#### Work to be completed
Please turn the lines from the one containing "What do you see at coordinates (1072, 88)" through the end of the listing into a numbered list, skipping any blank lines. Leave the pictures out of your answer.

#### Rows from a screen grounding listing

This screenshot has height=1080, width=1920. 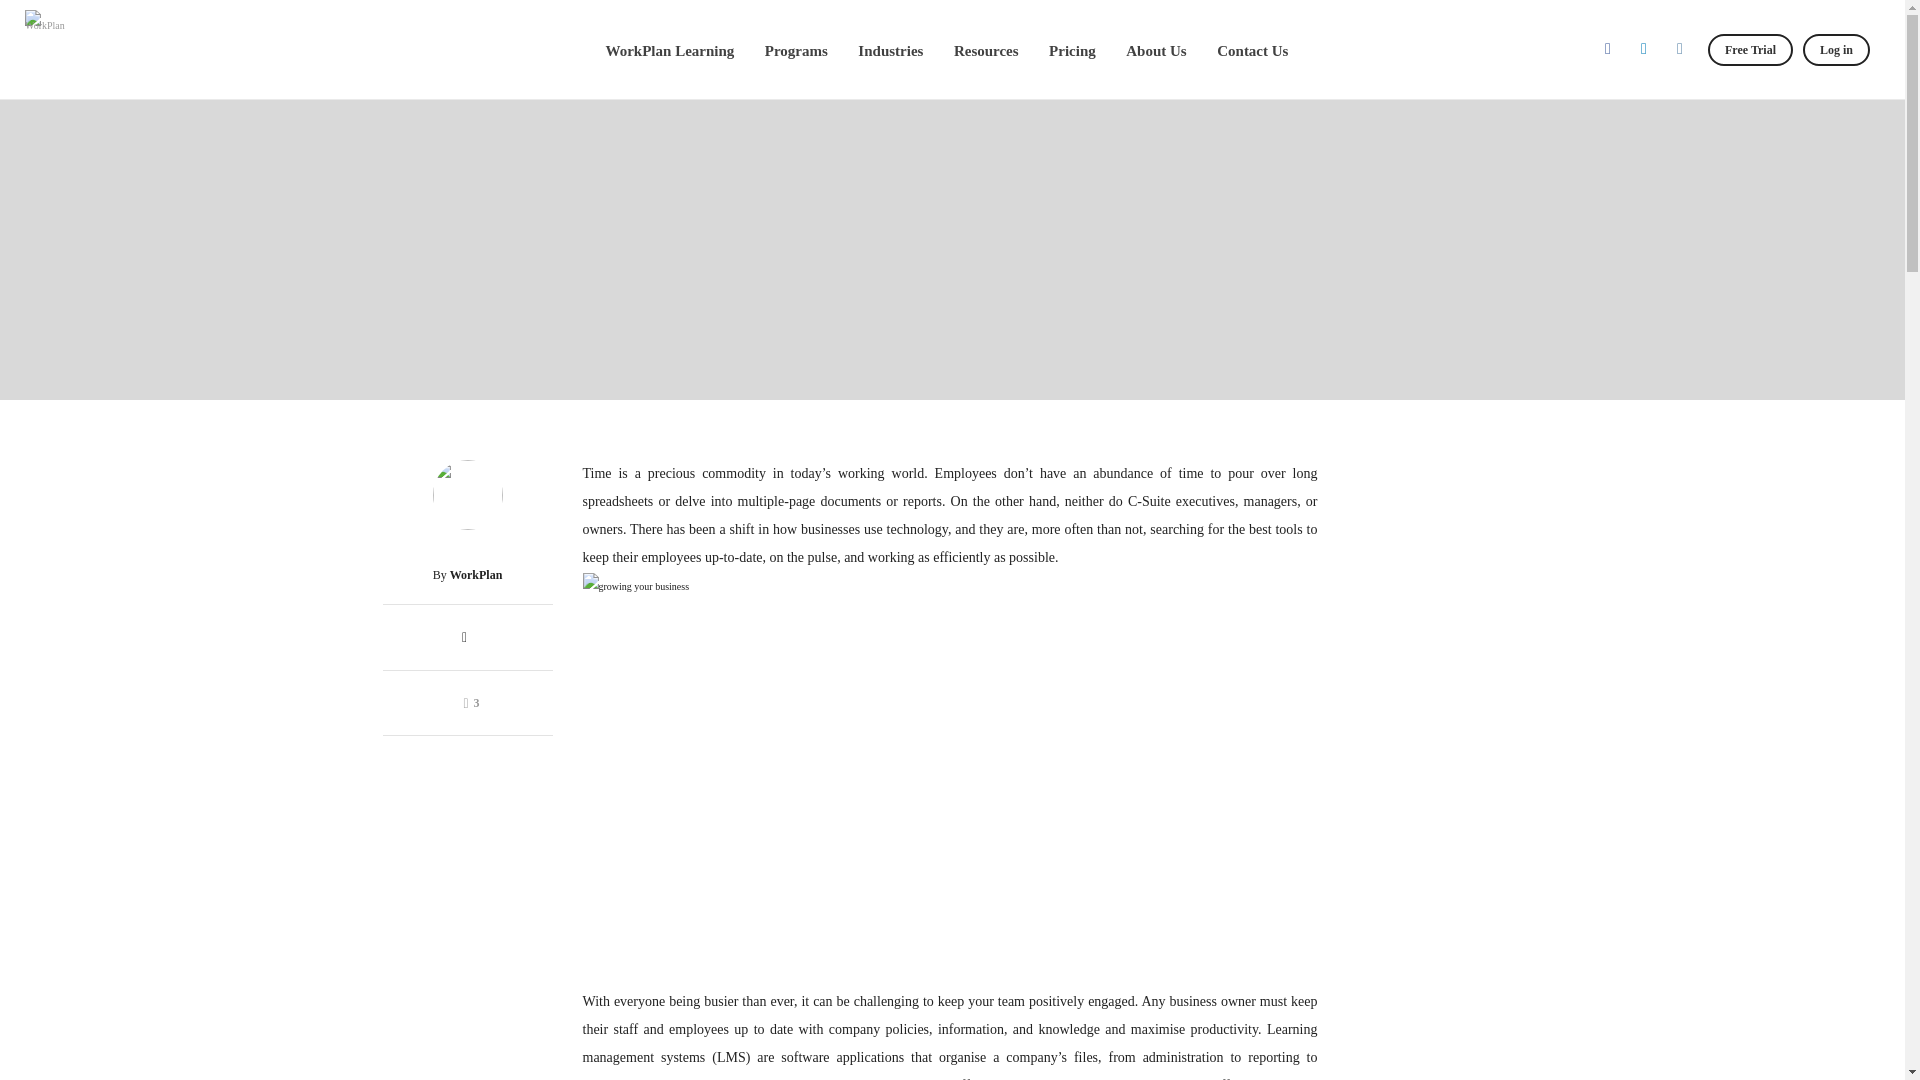 What do you see at coordinates (986, 50) in the screenshot?
I see `Resources` at bounding box center [986, 50].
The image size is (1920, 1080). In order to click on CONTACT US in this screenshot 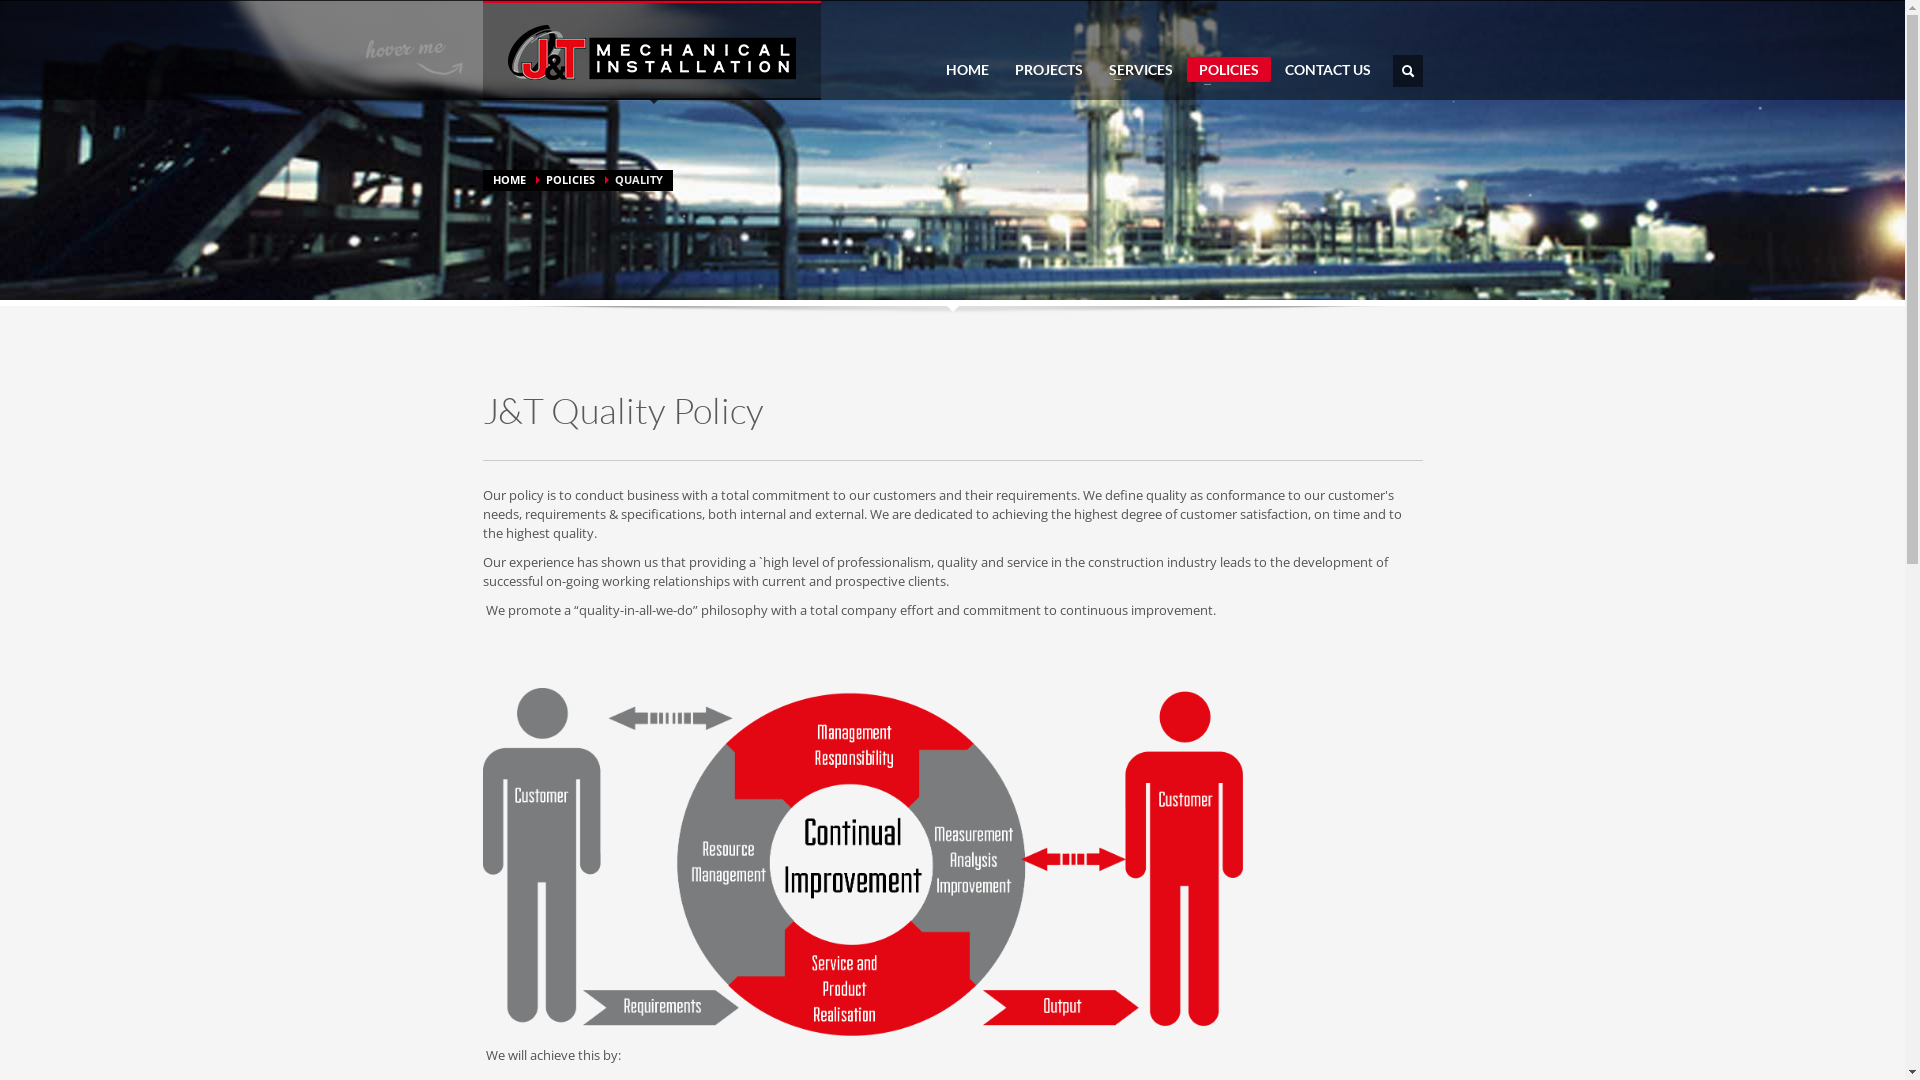, I will do `click(1327, 70)`.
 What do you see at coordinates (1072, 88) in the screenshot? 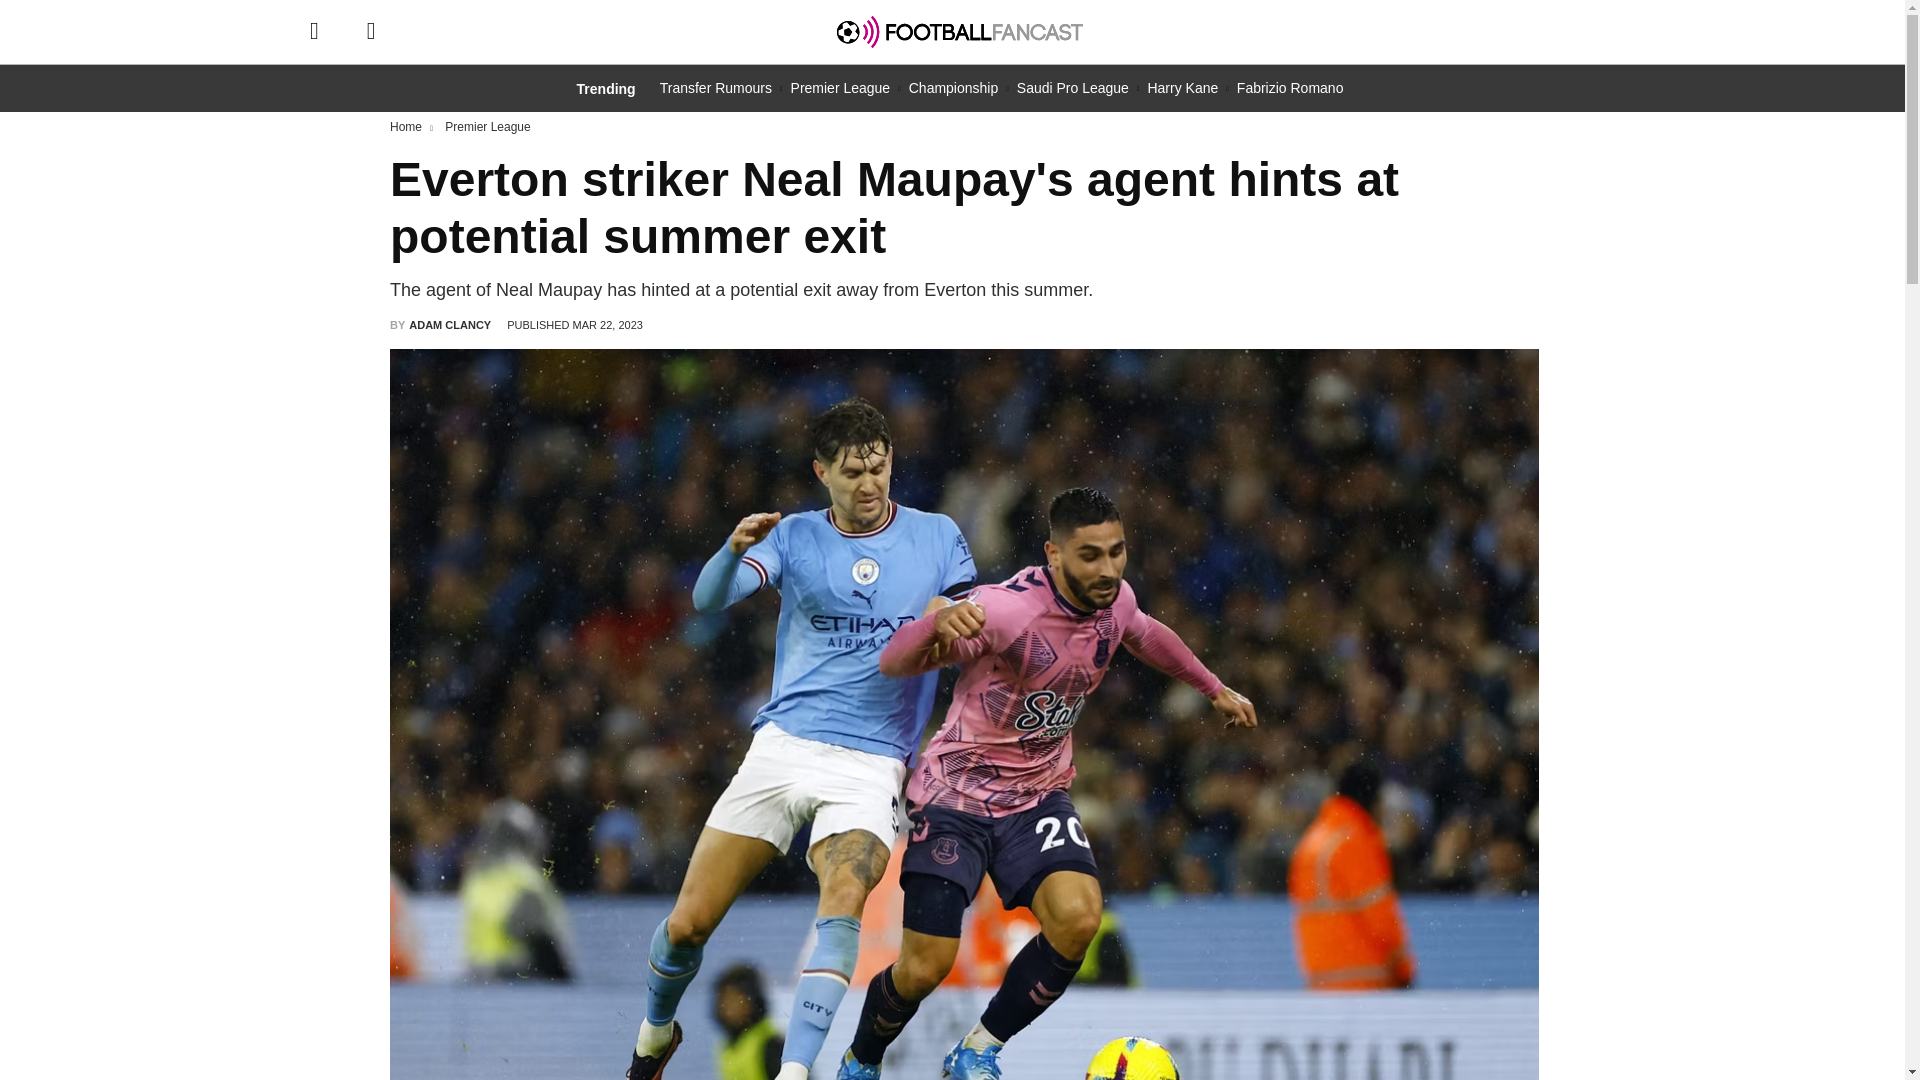
I see `Saudi Pro League` at bounding box center [1072, 88].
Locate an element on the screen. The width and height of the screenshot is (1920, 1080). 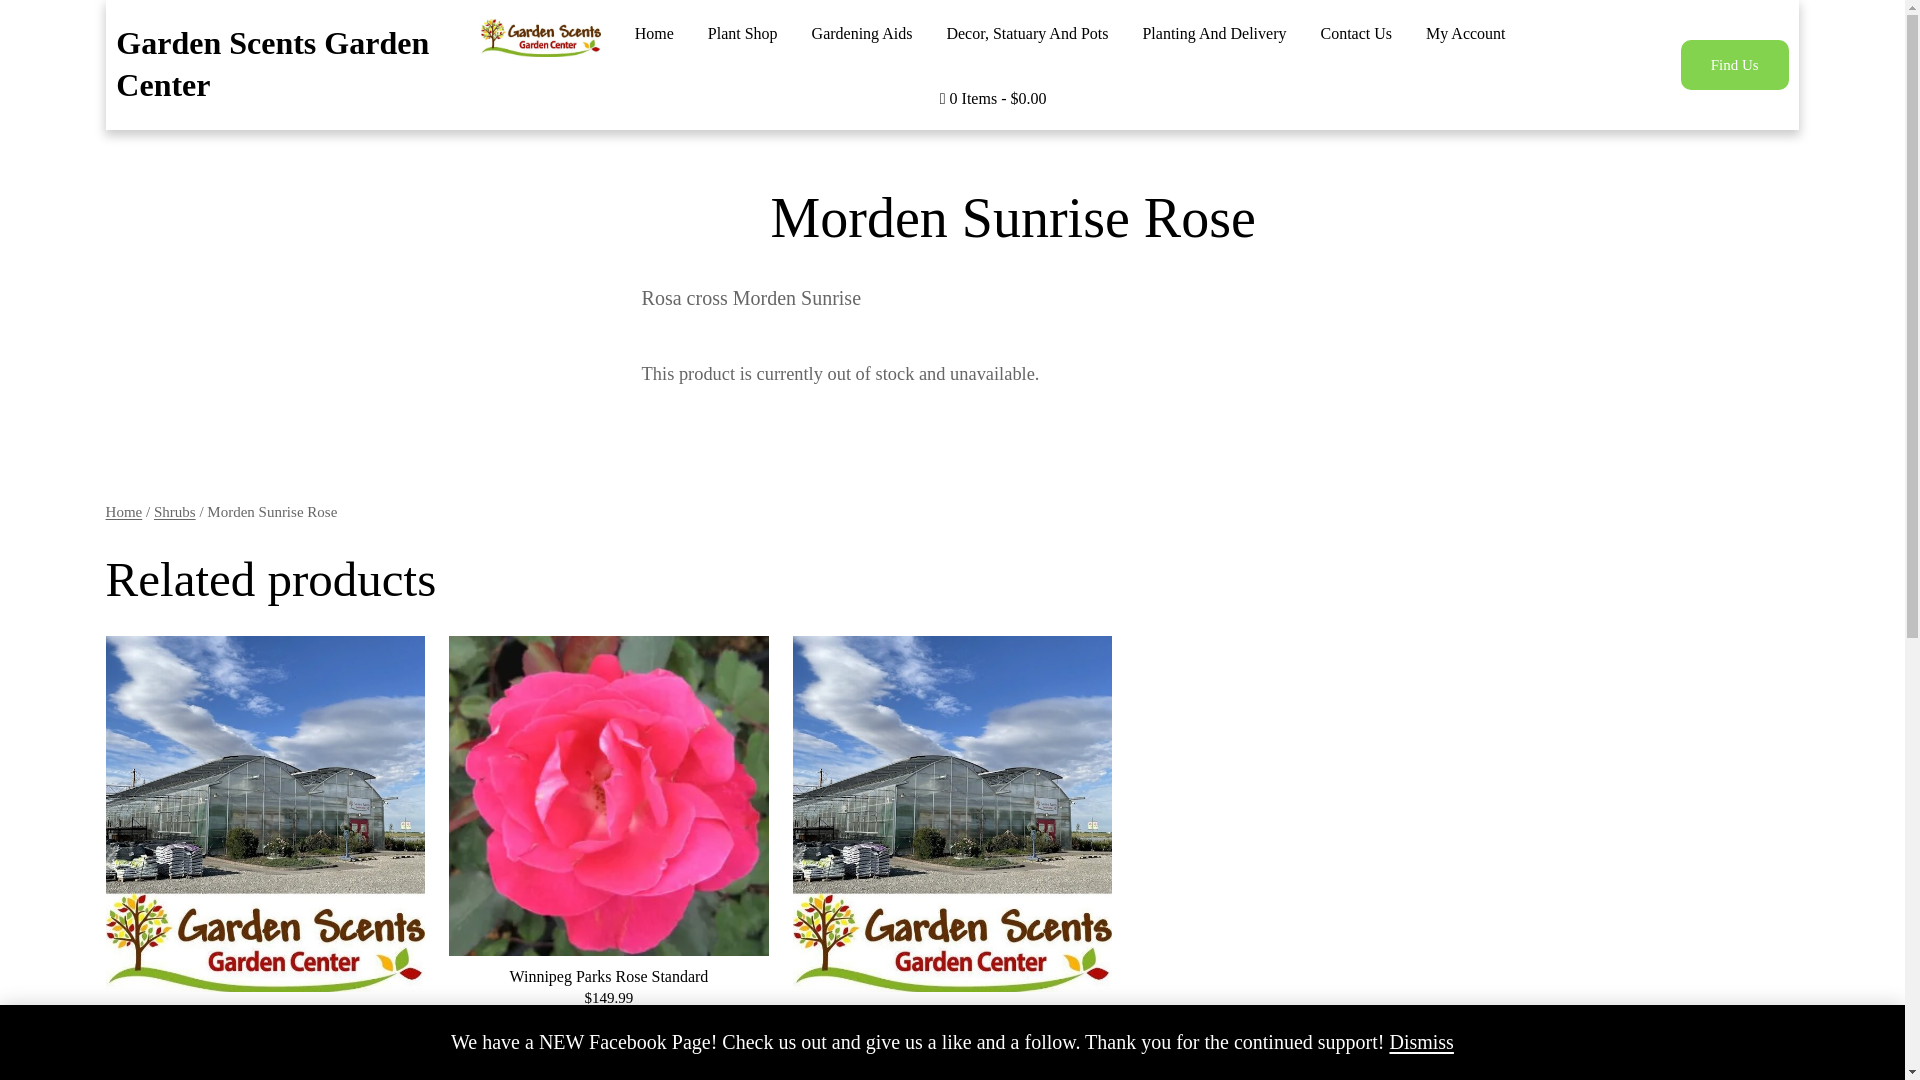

#### Response to the task
1.  What do you see at coordinates (1072, 88) in the screenshot? 
2. I see `Saudi Pro League` at bounding box center [1072, 88].
3. Locate an element on the screen. The width and height of the screenshot is (1920, 1080). 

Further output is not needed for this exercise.